|Alyssa Wagner Photography (all family photos in this post)|
I chose to read and review Raising Boys by Design by Gregory L. Jantz and Michael Gurian because as a Mama of three boys, I need some help in this area! In many ways boys are a mystery to me and, because I have been entrusted to help raise these little guys, I want to better understand how they are wired (you can read Chapter One here).
I have to be honest this book was hard for me to get through, not because it was difficult to understand, but because it dealt with brain science and the like. Brain science is a valuable tool, but for a busy Mama of four it was hard to make the time to dig through the valuable chapters that set the foundation for this research-based resource. While it is important to read these chapters, as they provide the meat for the authors’ approach to helping boys be all they can be, I enjoyed the latter chapters much more.
This book actually is helping me become a better wife. As I learned about the male brain I began to understand that Hubby is not being a jerk when he doesn’t remember all twenty-five things I spew at him in a five minute conversation, but his brain is created to process the world differently. Duh! I have heard this before, but the candid way the authors’ drive this point home, helped it sink in. I realize I need to alter my approach and stop expecting Hubby to respond with a female brain. Each gender is created by God’s design, differently, and that is a good thing!
My three favorite sections were at the end of the book. These chapters addressed: the male brain and technology, providing a rite of passage into manhood, and how the church needs to improve its approach in connecting with males and their design. The practical content in these chapters alone makes this book worth reading.
When I told our boys that we were having a family photo shoot they were less than thrilled; downright annoyed in fact. Then, I told them they could do their freestyle dancing to God’s Not Dead during the photo shoot…and they came around. Here are a few of the action-packed photos from their dance party.
These photos serve as a tangible example of our boys’ need to move, to experience, to process the world hands-on (and sometimes upside down).
They are on a quest, and it is our job to help them emerge a hero…”Boys go and out and do dangerous and high-risk things as part of their hunger and as their attempts of self-maturation. This behavior is driven by their hormones and developmental design, and it’s a series of action-oriented ways of saying, ‘Look, folks, I’ll keep attempting these dangerous (and sometimes downright stupid) rites of passage into power and adulthood until you, my elders, help me grow into adulthood in even more accomplished and thrilling ways'” (Raising Boys by Design, pg. 182).
Jantz and Gurian reveal that there are “four primary questions every adolescent boy is asking himself as he enters manhood:
1. When will I become a man?
2. What will be expected of me and can I fulfill that?
3. What will be right and wrong behavior for me as a man?
4. What is love and how will I learn to do it well?”
I want to keep these questions handy as we help steer our boys towards manhood.
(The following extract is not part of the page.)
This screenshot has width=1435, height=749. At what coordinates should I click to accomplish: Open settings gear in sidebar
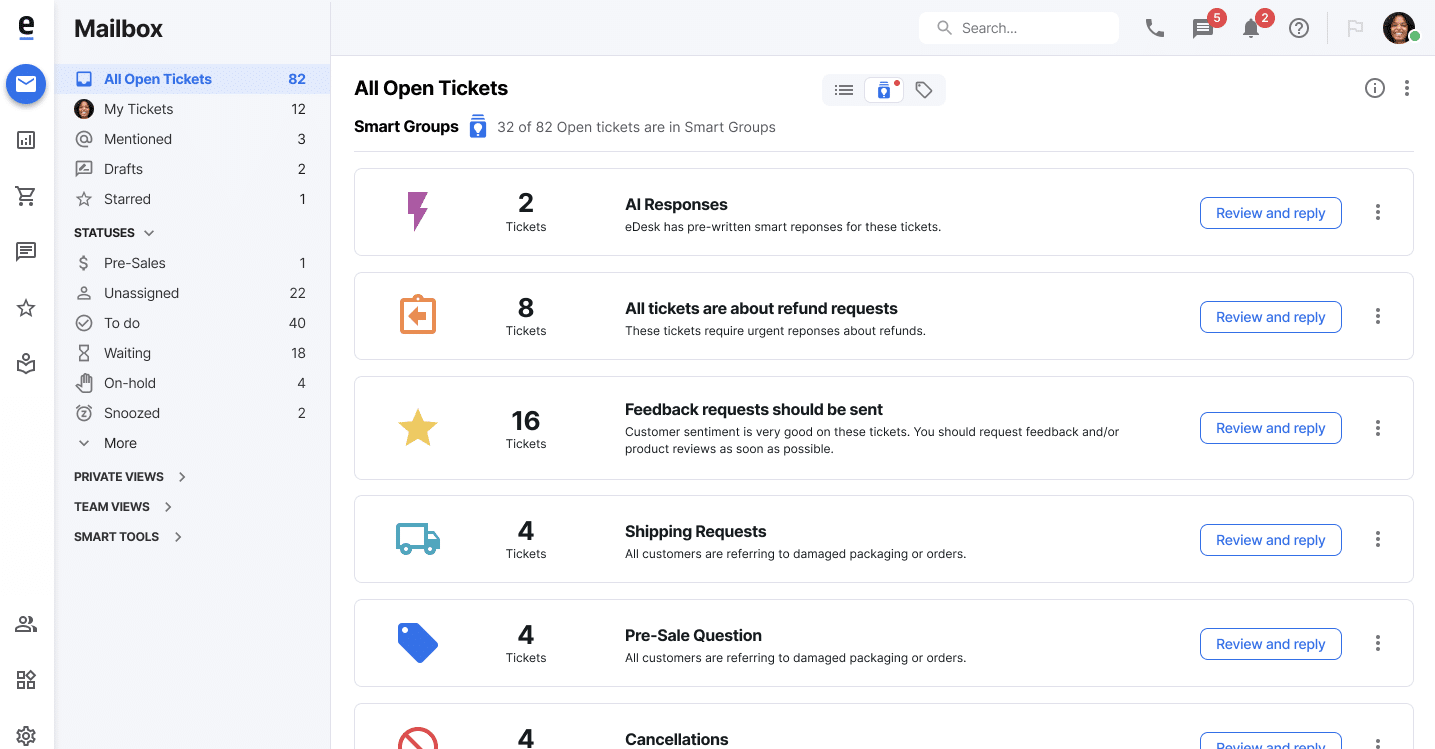(x=26, y=736)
1 Corinthians 16:13-14 “Be on your guard; stand firm in the faith; be courageous; be strong. Do everything in love.”
I can easily get overwhelmed thinking about raising three boys to become men- men of purity, integrity, and faith. But we are leaning on God’s help, each other, and the help of family and mentors to help in this noble endeavor.
As Sunshine Head held the door open for me and a college girl yesterday I caught a glimpse of the man he will one day become…thoughtful and considerate. And when he came home tonight demonstrating karate moves and how to properly tie his karate belt, I caught a glimpse of the discipline and strength that are developing within him, more and more all the time.
They are learning, these three, with bumps and bruises along the way. With heavy doses of grace, prayers cried out loud and joy welling up unspeakable…we raise these boys a little each day.